A Sermon for Mothers’ Day, Sunday, 27th March 2022
“Son, you are always with me” Luke 15:31
On this Mothering Sunday, the word “mama” gives an acronym to help people to remember four words from the story of the Prodigal Son: man, anything, music, and always.
The four words help thoughts about those who care for families.
Thinking about the letter “M” for man, there are the words from Saint Luke Chapter 15 Verse 11, “There was a man who had two sons.”
Jesus does not tell his listeners much about the man in the story, other than that he is a farmer who has worked hard, that he is a parent who has tried to do his best for his family. He seems a gentle man, a soft hearted man, for he seems to give in easily to the demands of his younger son.
“A man who had two sons” reminds people of all those who have done their best for us without a moment’s hesitation, all those who have lived quiet and soft-hearted lives.
How often might people read those Bible verses and not pause to give a single thought to the man? How often in everyday life do people stop to think about those who have cared for them?Sometimes, is there a failure even to notice they are there? Is it just assumed that things are done without asking what might happen if people were left by ourselves? The man who had two sons reminds those who hear this story of those that we should take no-one for granted.
“M” for man, “A” for “anything.”
Verse 13 says that “the younger son gathered all he had and travelled to a distant country, and there he squandered his property in dissolute living.”

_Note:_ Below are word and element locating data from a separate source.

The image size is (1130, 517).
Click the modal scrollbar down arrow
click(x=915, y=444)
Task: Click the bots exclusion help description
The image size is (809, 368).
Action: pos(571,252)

Listeners to the story would have known that it was not going to be a happy one, the young man’s money runs out, the country is hit by famine, and, by the time Verse 16 is reached “no one gave him anything.” All his hopes, all his ambitions, and he is so hungry he would have eaten the food that had been given to the pigs.
The young man is a warning about those who see life as only about money, those who think that everything has a price, those who think that even happiness is something that can be bought. When the money ran out, no-one gave him anything.
Money cannot buy love, Mothering Sunday each year is a reminder of those things in life that are beyond price, those things that are beyond the purchasing power of anyone. The most precious things in life are those for which money is no use. The young man realises that home and family are more important than anything he can buy, in Verses 18-19, he says to himself, “I will get up and go to my father, and I will say to him, ‘Father, I have sinned against heaven and before you; I am no longer worthy to be called your son.'” Anything has to be better than the life he is living.
“M” for man, “A” for “anything,” “M” is for music.
Of course the father will not take him on as a hired hand, Verse 20 says “while he was still far off, his father saw him and was filled with compassion; he ran and put his arms around him and kissed him.”
It is a day for celebration, a day for a party. Verse 25 says there was “music and dancing.” There is just a mood of sheer delight that the son is home again, delight that spreads like the sound of music.
The father has kept no count of the cost of his love for the son, on this Mothering Sunday, is there thought about those who show love and care without ever worrying about the cost? Is there ever a moment to stop to think about how much has been given by those who have shown unconditional love and care?
The sound of music fills the air, generosity is like that, it changes the world in which people live. The word “music” is a reminder of those who have changed the world, those who have brought joy when nothing has been done to deserve it.
“M” for man, “A” for “anything,” “M” is for music, “A” is for “always.”
In Verse 31, the father, the gentle and kindly man rebukes his older son who has been angry at the reception his younger brother has received, “Son, you are always with me, and all that is mine is yours.”
Has the older son never realized what a blessing it has been for him to have a home and a family? Has he never realized that he has always had a life that the younger son had failed to appreciate?
On Mothering Sunday, there is an opportunity to show love for those who have always shown love, and to be mindful that there are those who do not enjoy the family life most people take for granted.
Being thankful today for those who are like the father in the parable, those who have always cared, the best response is to remember that there are always others who need care.
Man, anything, music, and always: four words that can make Mothering Sunday a day for every day of the year.
Thank you, I have to take a service of mattins tomorrow and have found your sermon very encouraging. I am nicking it forthwith!!!